An important message to the community
Since most of us don’t yet know anyone who has the virus, much less anyone who has become seriously ill, this causes some to ask, are we all overreacting?
With only a handful of local cases confirmed, it can seem like closing businesses and schools is an unnecessarily heavy-handed response that may cause more harm than good. While these disruptions are painful and significant, they are temporary and they are necessary to save lives.
Let’s start with some facts.
COVID-19 is a serious infection that is very easily transferred between people and is about 10 times more likely to cause death than influenza. Since it is a new virus, there is no immunity in the community, and no vaccine or treatment exists. The good news is that we have a powerful tool to fight this epidemic. Social distancing is proven to lower the number and rate of infections. If we all follow the guidelines, we will get through this and life can get back to normal.
Slowing the spread is critical. Oregon has fewer hospital beds per capita than any other state in the nation: 1.6 beds per 1,000 people. This means that we are more likely to run out of beds during a potential surge of coronavirus patients. (For comparison, Italy has 3.2 beds for every 1,000 people. Overall, the U.S. ranks 30th in the world in person-to-bed ratios.)
What we know from watching China, South Korea, and Italy is that this new coronavirus is fast-moving and capable of causing serious illness and death. Here in the U.S., it is early, but the number of cases is growing rapidly.
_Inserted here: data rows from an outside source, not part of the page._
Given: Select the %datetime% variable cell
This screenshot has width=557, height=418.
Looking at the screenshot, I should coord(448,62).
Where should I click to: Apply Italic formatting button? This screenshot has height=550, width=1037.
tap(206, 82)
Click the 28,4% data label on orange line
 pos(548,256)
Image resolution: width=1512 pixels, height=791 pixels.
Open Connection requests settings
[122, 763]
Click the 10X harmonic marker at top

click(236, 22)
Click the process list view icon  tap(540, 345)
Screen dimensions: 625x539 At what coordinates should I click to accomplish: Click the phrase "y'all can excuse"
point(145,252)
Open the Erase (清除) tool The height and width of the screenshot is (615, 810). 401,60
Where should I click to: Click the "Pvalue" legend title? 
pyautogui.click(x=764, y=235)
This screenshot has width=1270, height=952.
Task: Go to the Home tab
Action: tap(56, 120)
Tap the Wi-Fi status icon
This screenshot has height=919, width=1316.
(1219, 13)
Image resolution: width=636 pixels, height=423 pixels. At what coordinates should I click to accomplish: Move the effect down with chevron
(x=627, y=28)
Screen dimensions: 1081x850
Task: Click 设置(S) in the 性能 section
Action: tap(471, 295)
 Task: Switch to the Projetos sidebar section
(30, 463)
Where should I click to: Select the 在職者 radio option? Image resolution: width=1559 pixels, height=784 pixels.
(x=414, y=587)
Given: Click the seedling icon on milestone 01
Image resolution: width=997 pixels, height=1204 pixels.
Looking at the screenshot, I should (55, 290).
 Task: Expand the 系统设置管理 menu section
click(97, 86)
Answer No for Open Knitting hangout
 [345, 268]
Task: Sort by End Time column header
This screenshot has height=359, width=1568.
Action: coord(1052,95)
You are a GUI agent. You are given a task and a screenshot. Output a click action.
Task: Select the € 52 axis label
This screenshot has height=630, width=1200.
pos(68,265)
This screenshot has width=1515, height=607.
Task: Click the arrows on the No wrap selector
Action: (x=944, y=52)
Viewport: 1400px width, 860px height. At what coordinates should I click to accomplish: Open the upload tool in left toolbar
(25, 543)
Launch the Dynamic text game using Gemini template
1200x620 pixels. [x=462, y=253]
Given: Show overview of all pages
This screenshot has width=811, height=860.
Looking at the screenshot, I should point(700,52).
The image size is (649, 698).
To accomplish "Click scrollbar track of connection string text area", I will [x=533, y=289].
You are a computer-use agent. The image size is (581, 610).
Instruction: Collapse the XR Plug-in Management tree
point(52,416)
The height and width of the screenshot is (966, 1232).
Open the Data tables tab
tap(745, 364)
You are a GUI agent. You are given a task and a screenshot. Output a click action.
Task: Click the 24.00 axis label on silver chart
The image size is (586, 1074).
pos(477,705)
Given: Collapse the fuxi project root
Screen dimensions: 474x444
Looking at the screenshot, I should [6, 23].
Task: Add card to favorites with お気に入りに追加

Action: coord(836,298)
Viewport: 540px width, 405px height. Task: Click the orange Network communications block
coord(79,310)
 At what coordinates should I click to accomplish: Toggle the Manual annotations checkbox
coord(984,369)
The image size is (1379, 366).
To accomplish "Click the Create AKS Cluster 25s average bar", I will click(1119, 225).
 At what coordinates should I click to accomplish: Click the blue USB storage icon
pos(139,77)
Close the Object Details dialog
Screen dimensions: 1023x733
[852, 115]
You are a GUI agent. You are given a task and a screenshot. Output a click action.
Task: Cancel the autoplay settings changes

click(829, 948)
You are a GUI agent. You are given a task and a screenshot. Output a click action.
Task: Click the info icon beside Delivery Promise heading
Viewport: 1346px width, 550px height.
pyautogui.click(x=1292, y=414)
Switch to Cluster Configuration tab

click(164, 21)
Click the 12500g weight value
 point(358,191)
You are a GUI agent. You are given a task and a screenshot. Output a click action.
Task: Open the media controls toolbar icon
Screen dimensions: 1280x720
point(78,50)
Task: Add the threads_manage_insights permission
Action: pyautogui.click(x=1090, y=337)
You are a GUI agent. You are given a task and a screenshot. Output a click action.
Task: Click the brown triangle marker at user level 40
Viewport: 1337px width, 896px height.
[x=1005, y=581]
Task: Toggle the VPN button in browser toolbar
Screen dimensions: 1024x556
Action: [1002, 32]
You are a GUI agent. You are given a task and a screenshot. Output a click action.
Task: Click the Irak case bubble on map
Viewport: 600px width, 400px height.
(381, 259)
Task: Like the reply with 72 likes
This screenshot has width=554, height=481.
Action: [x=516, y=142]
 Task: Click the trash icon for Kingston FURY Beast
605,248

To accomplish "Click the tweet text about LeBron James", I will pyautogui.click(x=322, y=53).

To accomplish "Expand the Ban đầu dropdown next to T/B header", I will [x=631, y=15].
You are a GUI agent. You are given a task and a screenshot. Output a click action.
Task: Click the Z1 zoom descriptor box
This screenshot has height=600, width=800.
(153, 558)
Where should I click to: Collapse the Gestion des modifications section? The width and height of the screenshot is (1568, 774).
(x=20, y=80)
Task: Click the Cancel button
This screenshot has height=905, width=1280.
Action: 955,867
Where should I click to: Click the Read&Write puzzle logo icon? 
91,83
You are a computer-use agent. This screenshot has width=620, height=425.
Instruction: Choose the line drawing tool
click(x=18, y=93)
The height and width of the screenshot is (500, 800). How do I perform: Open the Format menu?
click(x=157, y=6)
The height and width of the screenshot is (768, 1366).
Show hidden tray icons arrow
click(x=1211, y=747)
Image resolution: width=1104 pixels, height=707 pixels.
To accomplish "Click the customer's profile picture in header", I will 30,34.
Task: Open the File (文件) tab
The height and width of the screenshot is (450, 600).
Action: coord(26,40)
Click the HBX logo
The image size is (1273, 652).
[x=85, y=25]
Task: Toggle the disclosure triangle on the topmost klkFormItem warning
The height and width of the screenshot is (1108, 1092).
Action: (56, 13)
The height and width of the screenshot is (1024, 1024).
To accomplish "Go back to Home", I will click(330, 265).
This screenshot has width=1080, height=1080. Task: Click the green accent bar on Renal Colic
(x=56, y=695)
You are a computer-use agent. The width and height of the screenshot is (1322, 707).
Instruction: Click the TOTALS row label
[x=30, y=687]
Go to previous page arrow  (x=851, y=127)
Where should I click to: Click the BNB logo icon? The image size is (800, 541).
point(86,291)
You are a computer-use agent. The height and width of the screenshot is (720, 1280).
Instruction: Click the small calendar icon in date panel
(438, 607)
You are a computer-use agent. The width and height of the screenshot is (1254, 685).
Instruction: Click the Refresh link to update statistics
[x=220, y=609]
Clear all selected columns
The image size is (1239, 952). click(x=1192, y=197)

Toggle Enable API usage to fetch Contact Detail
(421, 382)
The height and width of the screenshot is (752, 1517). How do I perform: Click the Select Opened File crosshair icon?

Total number of COVID-19 cases in U.S.
Feb. 26 — 15
March 4— 98
You should be concerned. But you should not panic. There are things you can do:
- Wash your hands often with soap and water for at least 20 seconds. If soap and water are not available, use an alcohol-based hand sanitizer.
- Avoid touching your eyes, nose, and mouth with unwashed hands.
- Clean and disinfect frequently touched objects and surfaces.
- Avoid close contact with people who are sick.
- Stay home, stay safe.
- If you must go out, practice social distancing — stay at least 6 feet away from others.
Most of those infected are likely to have mild symptoms or no symptoms at all, which means they can spread the virus without even being aware they have it. Staying at home and practicing social distancing when you must be out for essentials (like grocery shopping and medical appointments) are the most powerful tools we have and it is really effective if we all participate.
To keep the numbers low in our community, we must act aggressively now. Oregon’s Stay Home, Save Lives is designed to slow the spread of the virus, reduce the intensity of demand on our limited hospital facilities, and save lives. By slowing the spread, our hospitals have a better chance of providing critical care.
We know that being bombarded by news stories can be confusing and overwhelming. Here are some helpful links that are constantly updated with the most accurate and current information:
Oregon Health Authority (govstatus.egov.com/OR-OHA-COVID-19) — Oregon facts, resources and information
Centers for Disease Control and Prevention (cdc.gov/coronavirus/2019-nCoV/) — National statistics, resources and information
While we must prepare for the worst, we are hopeful that the extreme measures we’re taking as a community will slow the outbreak and give our healthcare workers a fighting chance.
Take care of your physical and emotional needs — get enough sleep, eat healthy, exercise, and talk to others. If you are feeling overwhelmed or depressed, think about ways you are strong and call one of the 24/7 crisis response lines if you need additional help.
Jackson County Mental Health Crisis Line: 541-774-8201
Josephine County Mental Health Crisis Line: 541-474-5365
National Suicide Prevention Lifeline: 800-273-8255
Crisis Text Hotline: text to 741741
Lines for Life
Mlitary Helpline: 888-457-4838
Youth Helpline: 877-968-8491
Senior Loneliness Helpline: 503-200-1633
Stay home. Practice social distancing. Ask for help when needed, offer help where you can. We’re all in this together.
The Jefferson Regional Health Alliance (jeffersonregionalhealthalliance.org), is a nonprofit coalition of medical, mental health and substance abuse treatment providers and government agencies. The current chairman is Bruce Van Zee, M.D., a retired nephrologist, and the past chairman is Lee Murdoch, a retired pediatrician.